International publication of the Vietnamese genome sequence

The study shows that genetic independence reflects the very high resistance of Vietnamese people and is far from the Han Chinese genome.

The Vietnamese genome research project was carried out by scientists from Vinmec Research Institute of Stem Cell Technology and Genetics recently published in the international genetic journal Human mutation . Genetic analyzes of the research group show that Kinh and other ethnic groups in Southeast Asia share ancestors.

Picture 1 of International publication of the Vietnamese genome sequence
Researchers found 25 million variants after solving gene sequences in Kinh people.(Photo: DNAtix).

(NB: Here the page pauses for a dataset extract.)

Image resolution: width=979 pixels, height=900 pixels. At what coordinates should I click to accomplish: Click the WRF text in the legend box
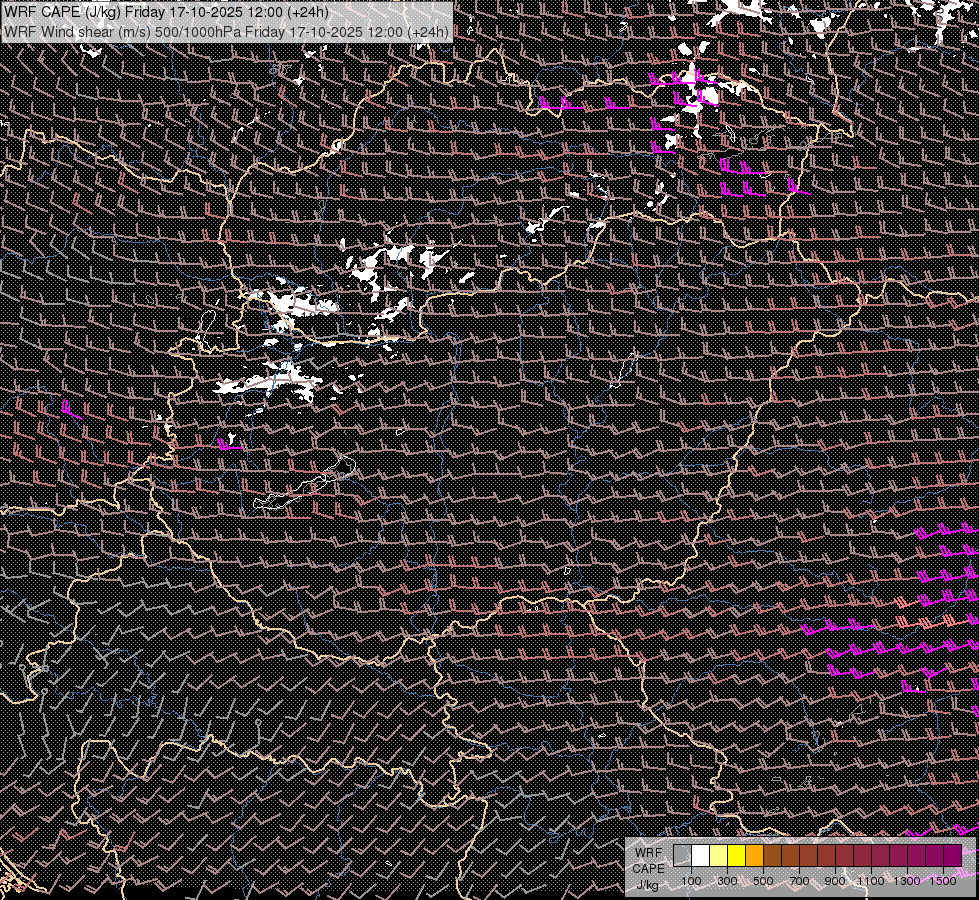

Results from different genetic analyzes are consistent and reinforce the hypothesis that people migrate from Africa to Asia according to the route from the South to the North instead of from the North to the South. The data also show that Kinh and Thai have similar genetic structure and close evolutionary relationships.

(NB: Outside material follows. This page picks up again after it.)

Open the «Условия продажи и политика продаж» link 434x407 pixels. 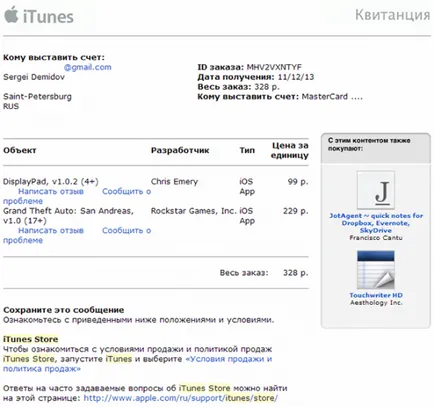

The team took blood samples and sequenced the entire genome and genome of 305 Kinh people, combined with the genetic data of 101 previously announced people, found 25 million mutations, of which more than 99% variation with repeating frequency of more than 1%. The study also revealed a large number of mutations called pathological mutations and showed that genetic independence reflects the very high resistance of Vietnamese people, far from the Han Chinese genome. This has important implications, is the reference basis for many medical studies - The next birth on Vietnamese health is related to the genome.

According to the research team, structural variations in the Kinh population though play an important role in genome research but have not been done in this topic. Researchers are exploring other methods such as micro-comparative genetic hybridization to build a structural variation database for Kinh and Southeast Asian populations.